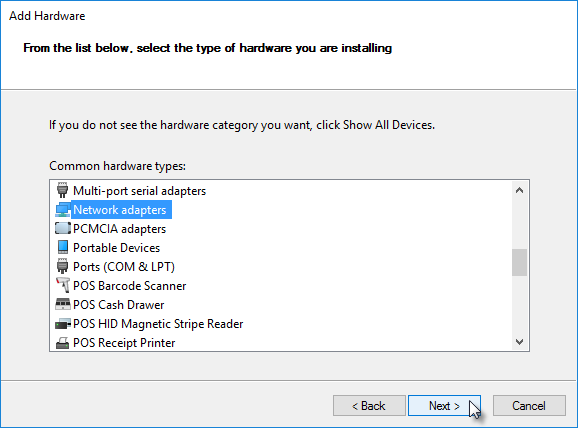
Task: Click the Portable Devices tablet icon
Action: [63, 247]
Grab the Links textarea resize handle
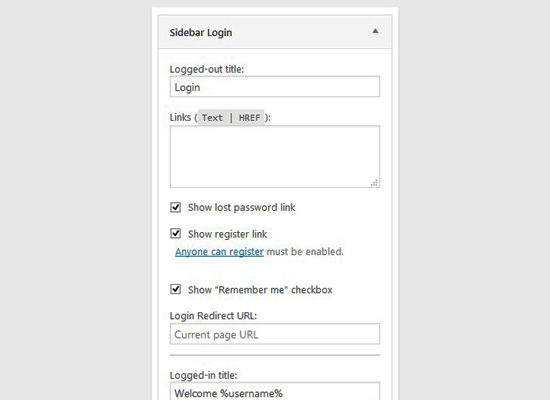550x400 pixels. 375,183
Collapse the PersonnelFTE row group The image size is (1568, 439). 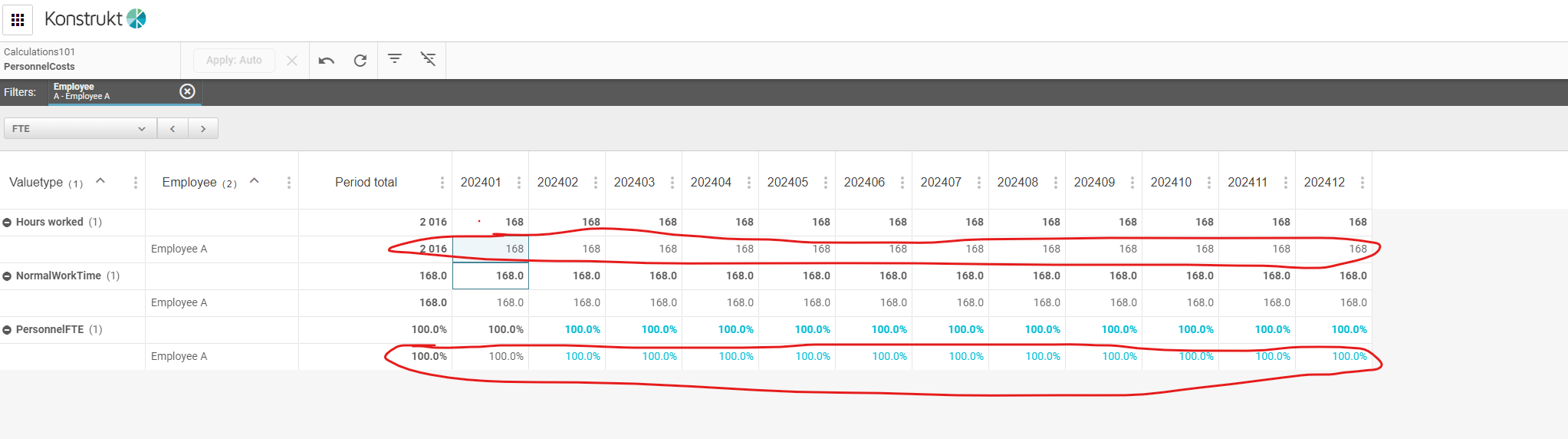(7, 330)
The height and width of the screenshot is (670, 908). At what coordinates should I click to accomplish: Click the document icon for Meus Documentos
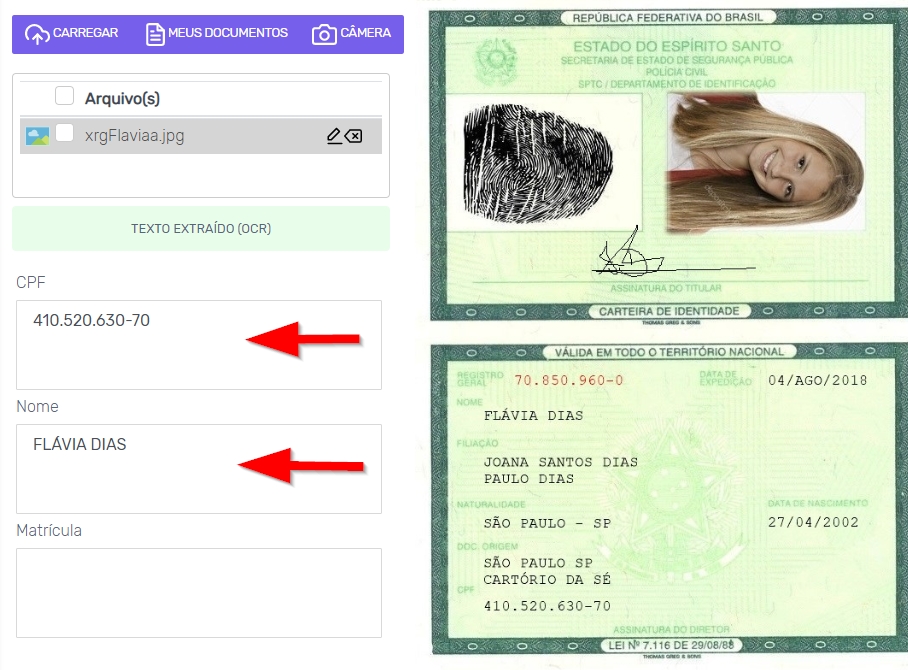pos(155,34)
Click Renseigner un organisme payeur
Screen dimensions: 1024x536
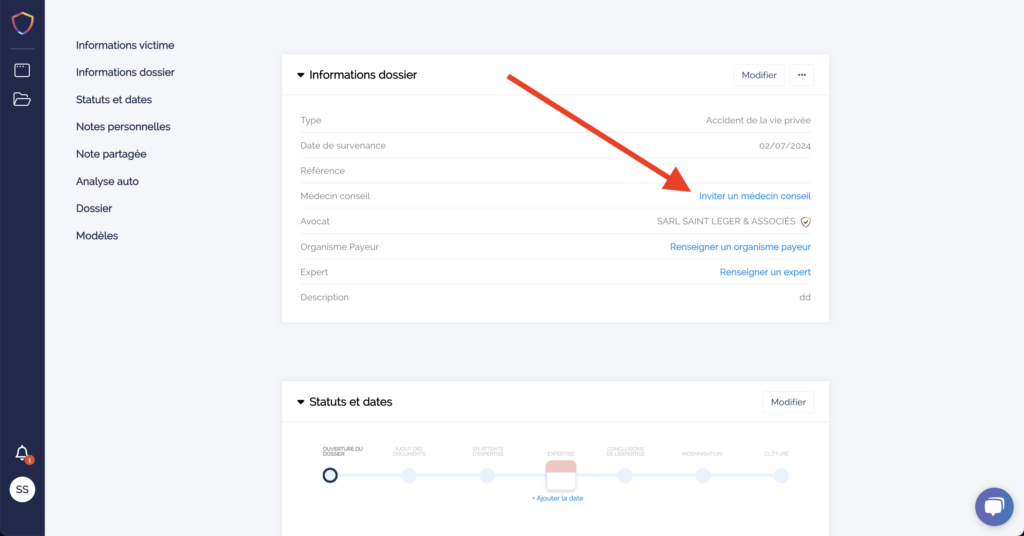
• • • •
WHAT IS REQUIRED
Could you express the records as a Markdown table with the columns Row and Record line, starting at the line that contains "Click Renseigner un organisme payeur" and stopping at the end of the records? Skip blank lines and leave out the pictures.

SOLUTION TO THIS EXERCISE
| Row | Record line |
|---|---|
| 1 | Click Renseigner un organisme payeur |
| 2 | Screen dimensions: 1024x536 |